2.   A consensual encounter is not intrusion that implicates Fourth Amendment rights because one is free to ignore it.  (See Wilson v. Superior Court (1983) 34 Cal.3d 777, 789, 195 Cal.Rptr. 671, 670 P.2d 325.)   Thus, police need no justification for initiating such encounters.   Here, the magistrate found there was an intrusion but that it was justified.

3.   Corona did not testify concerning the results of the test.

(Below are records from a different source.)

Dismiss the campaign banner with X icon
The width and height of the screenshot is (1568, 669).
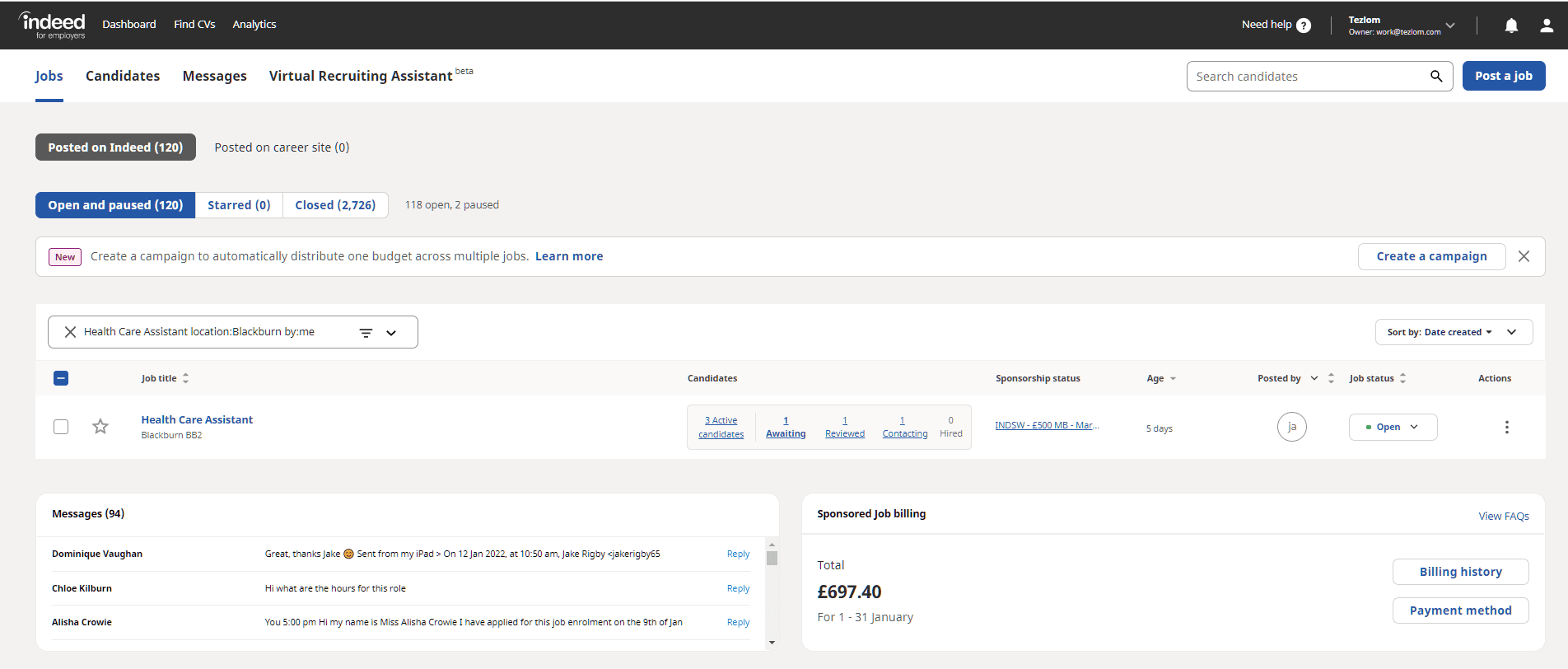click(1524, 256)
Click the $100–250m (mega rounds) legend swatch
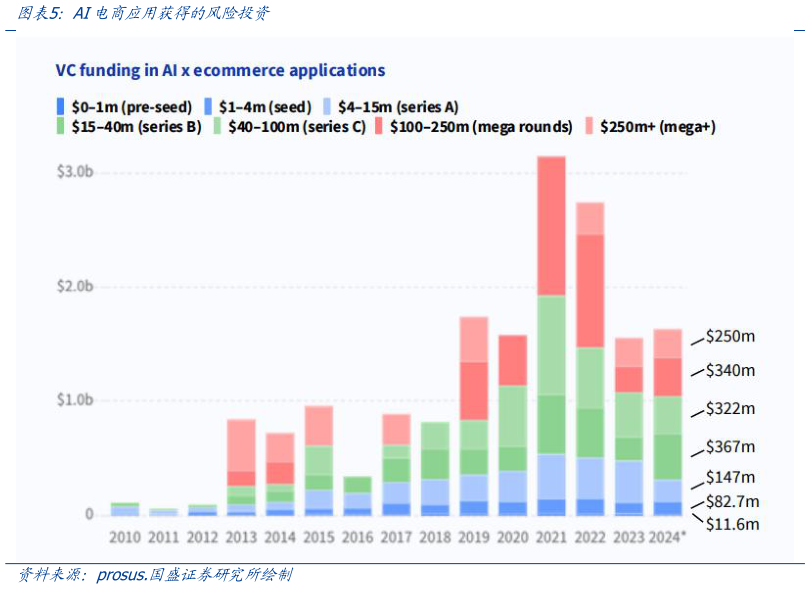Viewport: 810px width, 589px height. (x=380, y=127)
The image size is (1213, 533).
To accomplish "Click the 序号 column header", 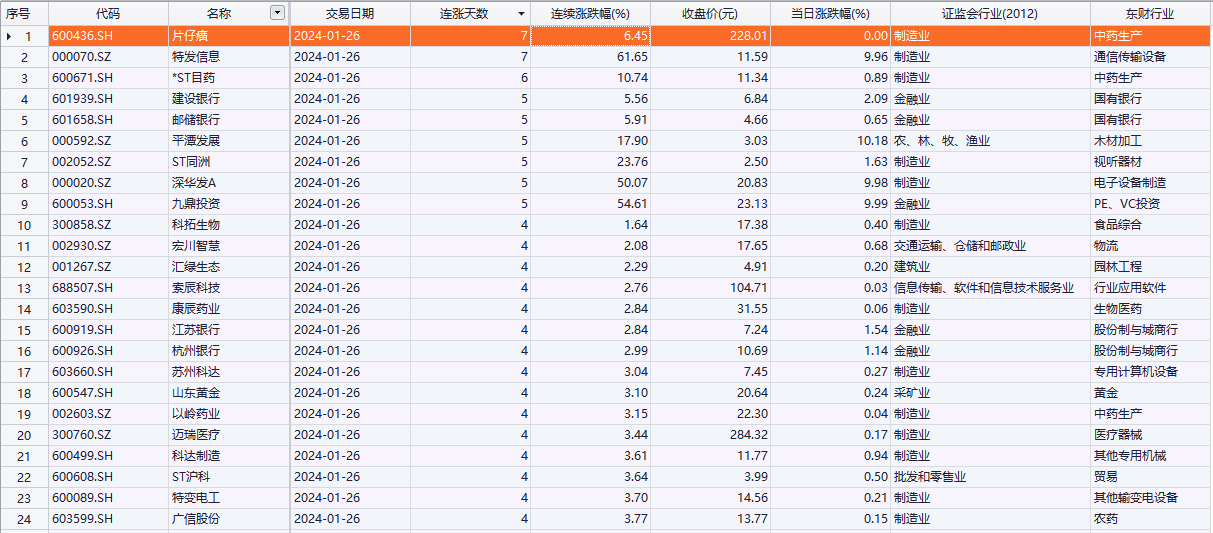I will point(19,14).
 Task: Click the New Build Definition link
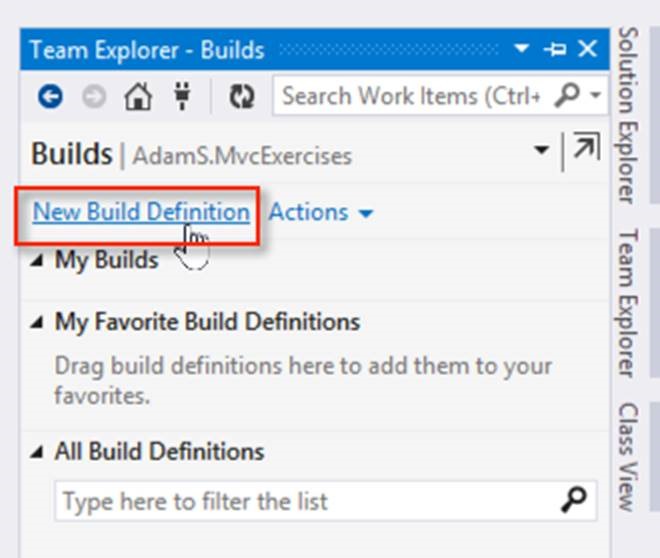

4.   At oral argument, the People cited People v. Ritter (1980) 115 Cal.App.3d Supp 1, 170 Cal.Rptr. 901 and claimed the detention was a valid exercise of authority under Vehicle Code section 2800.   We are unpersuaded.In Ritter, police officers suspected a driver was under the influence and stopped his car.   They told defendant, a passenger, to remain inside while they tested the driver.   The defendant got out of the car and interfered with the test.   The defendant was convicted of violating Vehicle Code section 2800, which, among other things, makes it unlawful to disobey the order of an officer performing duties under the Vehicle Code.  (115 Cal.App.3d Supp. at pp. 3–4, 170 Cal.Rptr. 901.)   The appellate department of the superior court affirmed the conviction, concluding that the order to remain in the car was reasonably necessary for the officers to perform their official duties.  (Id. at p. 5, 170 Cal.Rptr. 901.)   It does not appear that the defendant raised Fourth Amendment claims because the opinion does not discuss any.Moreover, People v. Gonzalez, supra, 7 Cal.App.4th 381, 8 Cal.Rptr.2d 640 casts considerable doubt on the constitutionality of Ritter 's view that police may order a passenger to remain in a car.   Simply put, the Vehicle Code cannot authorize a detention that is unlawful under the Fourth Amendment.

WUNDERLICH, Associate Justice.

BAMATTRE–MANOUKIAN, Acting P.J., and MIHARA, J., concur.